* EXERCISE DIRECTIONS *
Please copy the data below exactly; none of the pictures in it belong in the copy.

[Collected data entries]
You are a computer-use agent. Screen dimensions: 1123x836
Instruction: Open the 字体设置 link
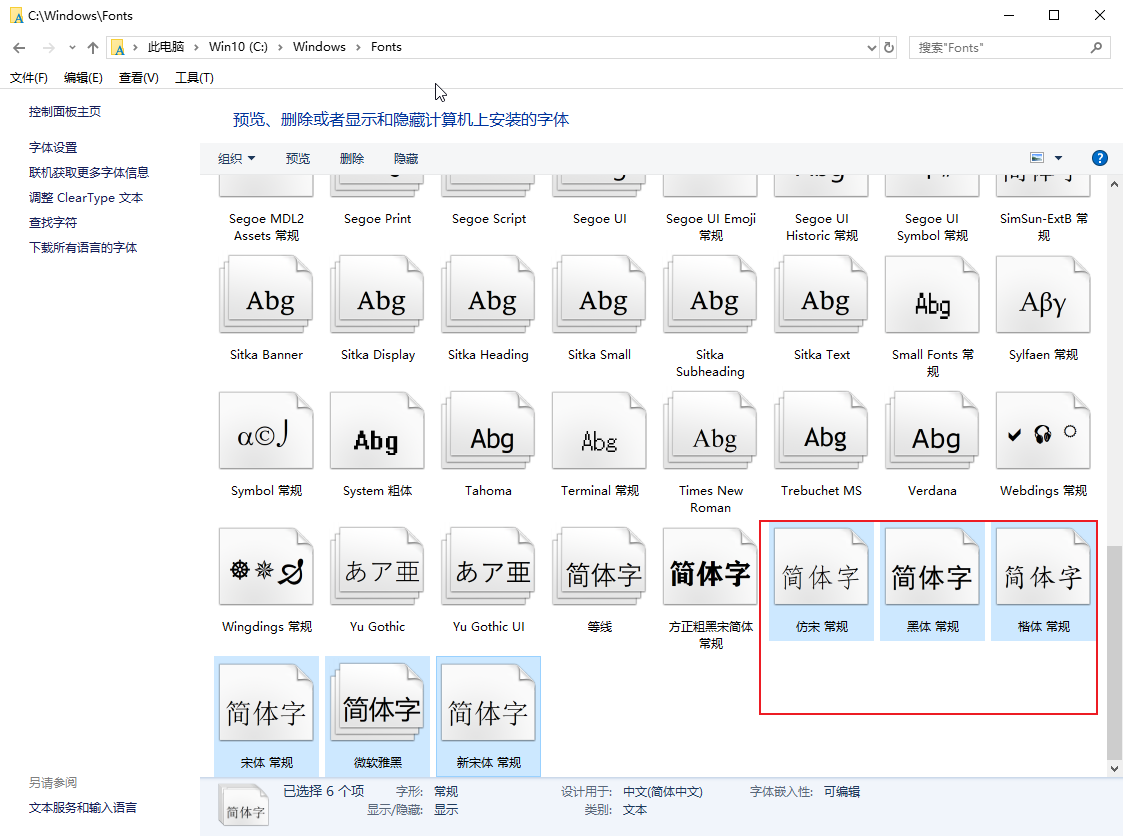click(53, 147)
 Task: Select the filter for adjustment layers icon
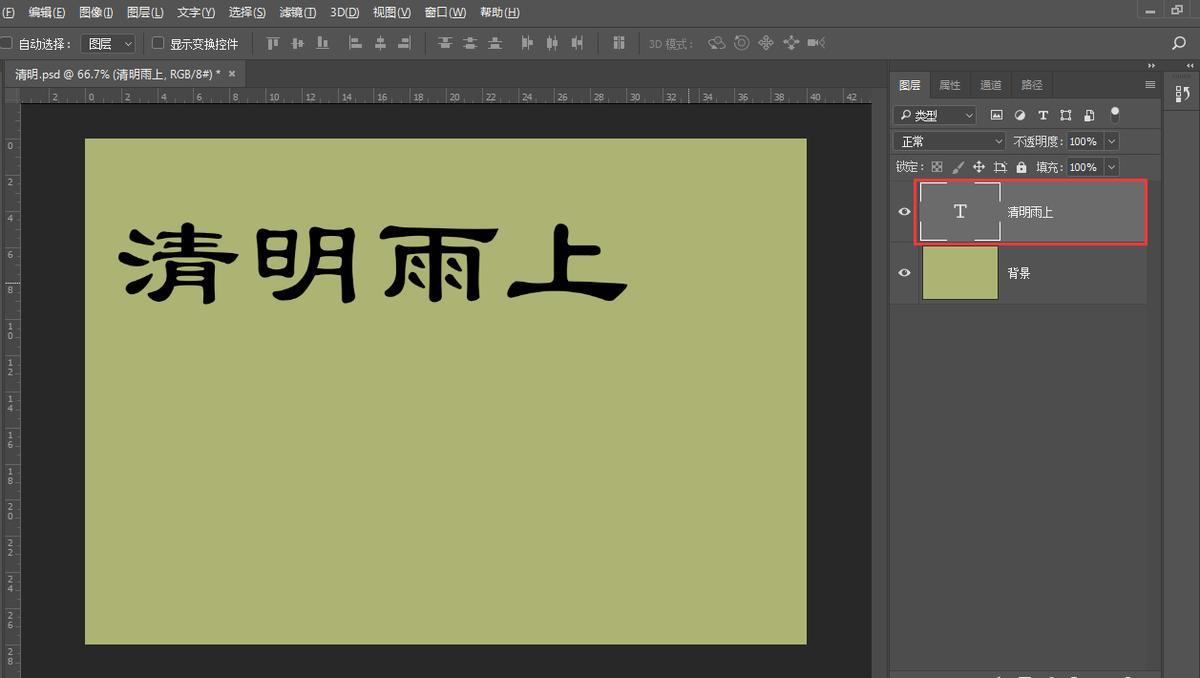coord(1019,115)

* SOLVED PROBLEM *
You are a computer-use agent. Screen dimensions: 1123x836
Instruction: Open the 字体设置 link
click(53, 147)
 Task: Select the filter for adjustment layers icon
coord(1019,115)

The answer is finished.